PASCAL - Pattern Analysis, Statistical Modelling and Computational Learning

Partitioning of Image Datasets using Discriminative Context Information
Christoph Lampert
In: IEEE Conference on Computer Vision and Pattern Recognition (CVPR), 24-26 Jun 2008, Anchorage, USA.


We propose a new method to partition an unlabeled dataset, called Discriminative Context Partitioning (DCP). It is motivated by the idea of splitting the dataset based only on how well the resulting parts can be separated from a context class of disjoint data points.
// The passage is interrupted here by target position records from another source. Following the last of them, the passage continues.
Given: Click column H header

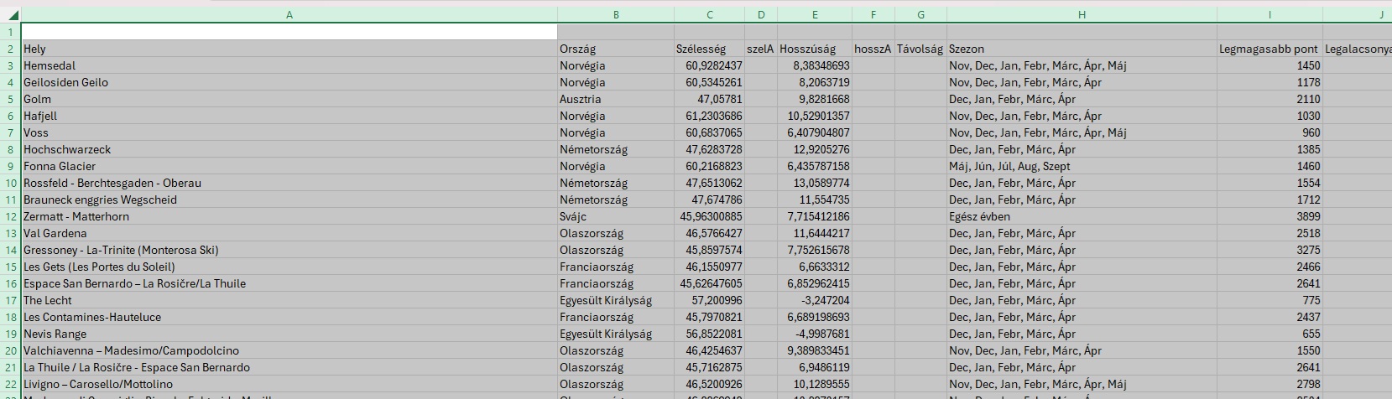Looking at the screenshot, I should pyautogui.click(x=1082, y=15).
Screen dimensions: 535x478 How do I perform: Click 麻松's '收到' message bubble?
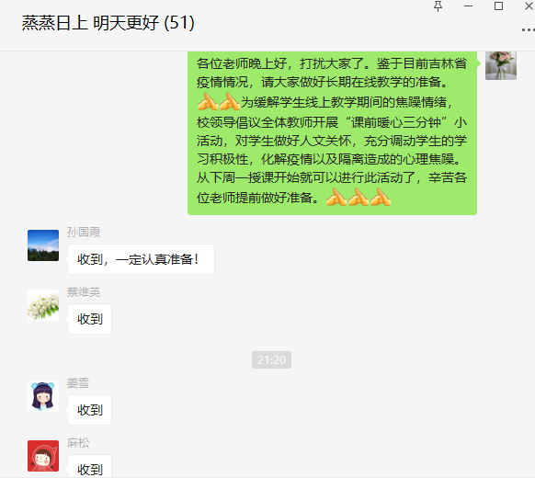pyautogui.click(x=90, y=467)
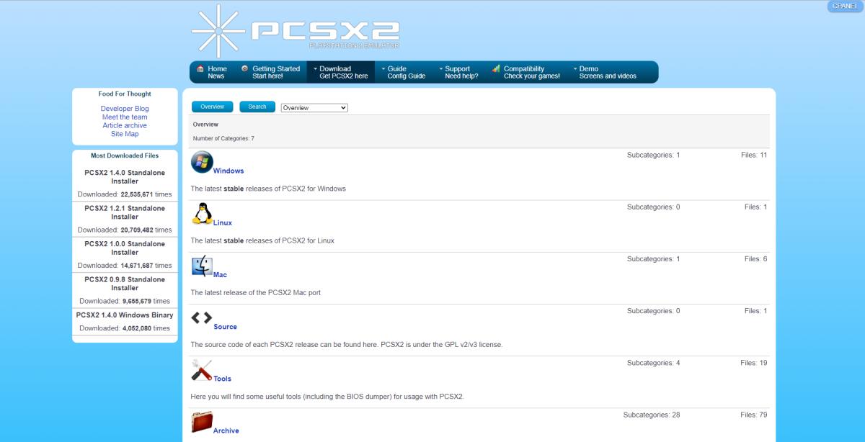Click the Source code brackets icon

tap(202, 317)
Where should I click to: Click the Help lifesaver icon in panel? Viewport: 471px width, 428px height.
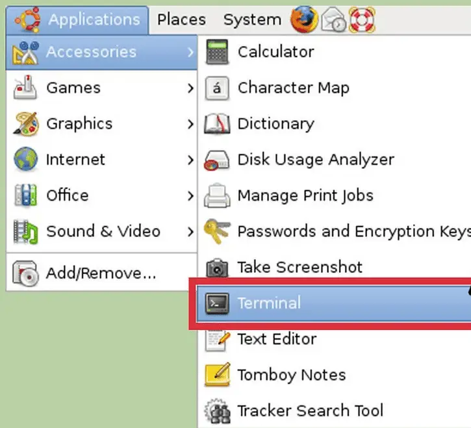362,20
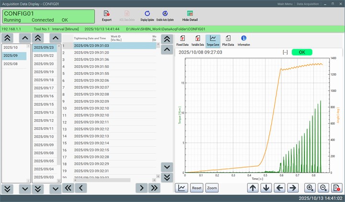
Task: Open Main Menu in the title bar
Action: 286,4
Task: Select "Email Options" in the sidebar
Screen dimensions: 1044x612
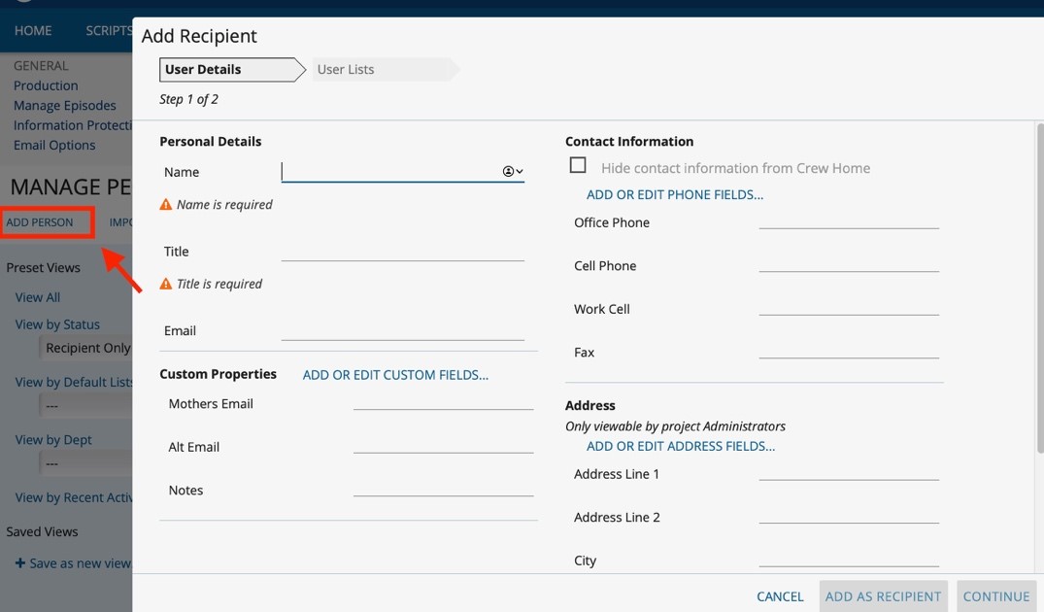Action: [54, 144]
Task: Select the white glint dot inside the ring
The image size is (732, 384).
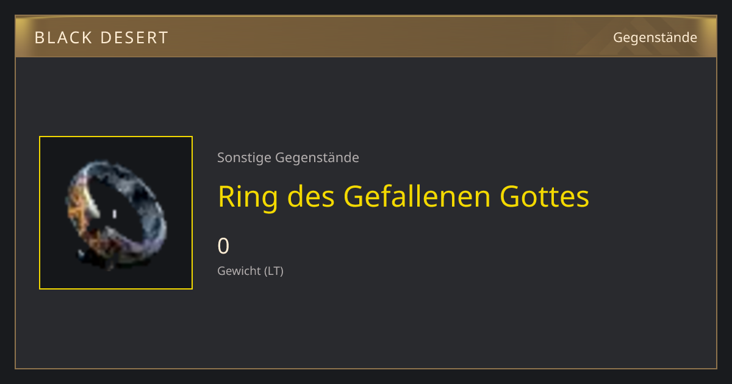Action: pos(115,213)
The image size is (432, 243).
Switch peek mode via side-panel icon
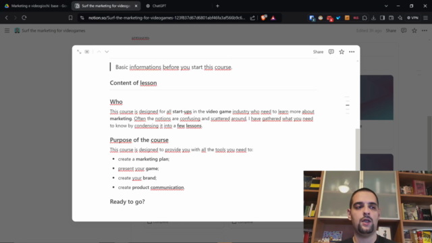pos(87,52)
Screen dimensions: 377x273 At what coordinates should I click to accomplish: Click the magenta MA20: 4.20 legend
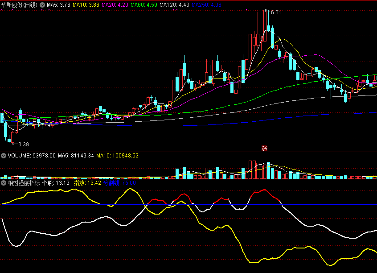click(115, 5)
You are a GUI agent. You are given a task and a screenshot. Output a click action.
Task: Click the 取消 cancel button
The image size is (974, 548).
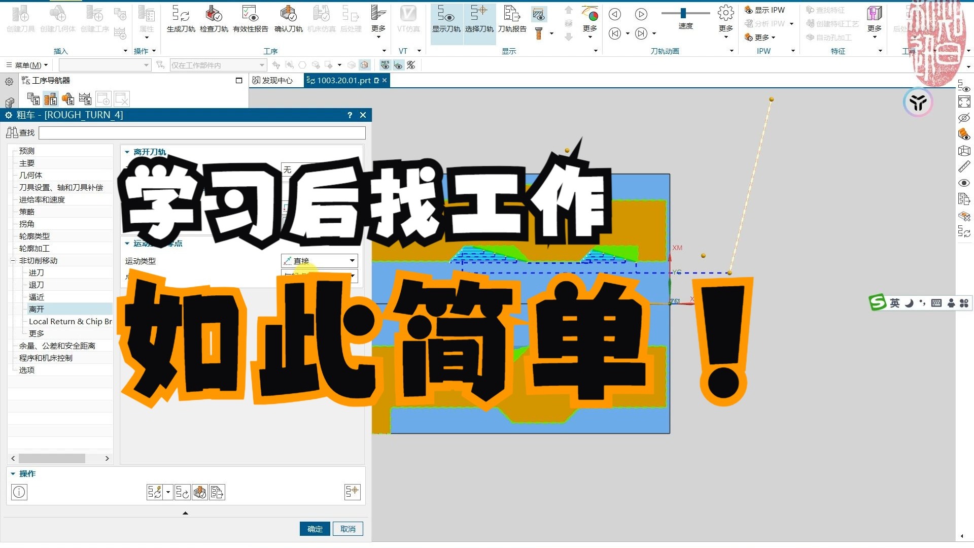347,528
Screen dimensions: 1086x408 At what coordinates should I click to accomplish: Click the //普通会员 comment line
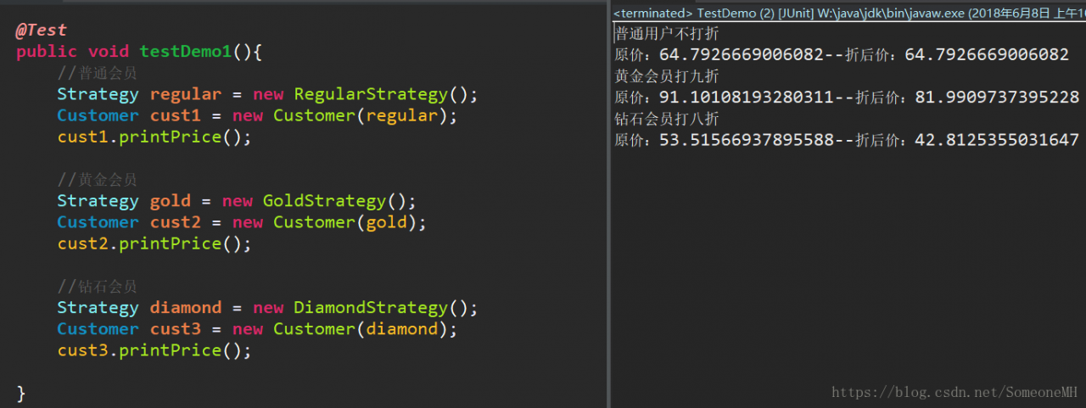[x=97, y=73]
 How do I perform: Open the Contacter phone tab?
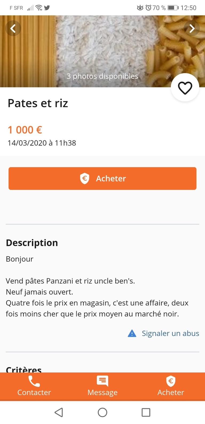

This is in contrast to typical clustering techniques like K-means that are based on a generative model by implicitly or explicitly searching for modes in the distribution of samples. The discriminative criterion in DCP avoids the problems that density based methods have when the a priori assumption of multimodality is violated, when the number of samples becomes small in relation to the dimensional- ity of the feature space, or if the cluster sizes are strongly unbalanced. We formulate DCP's separation property as a large-margin criterion, and show how the resulting optimization problem can be solved efficiently. Experiments on the MNIST and USPS datasets of handwritten digits and on a subset of the Caltech256 dataset show that, given a suitable context, DCP can achieve good results even in situation where density-based clustering techniques fail.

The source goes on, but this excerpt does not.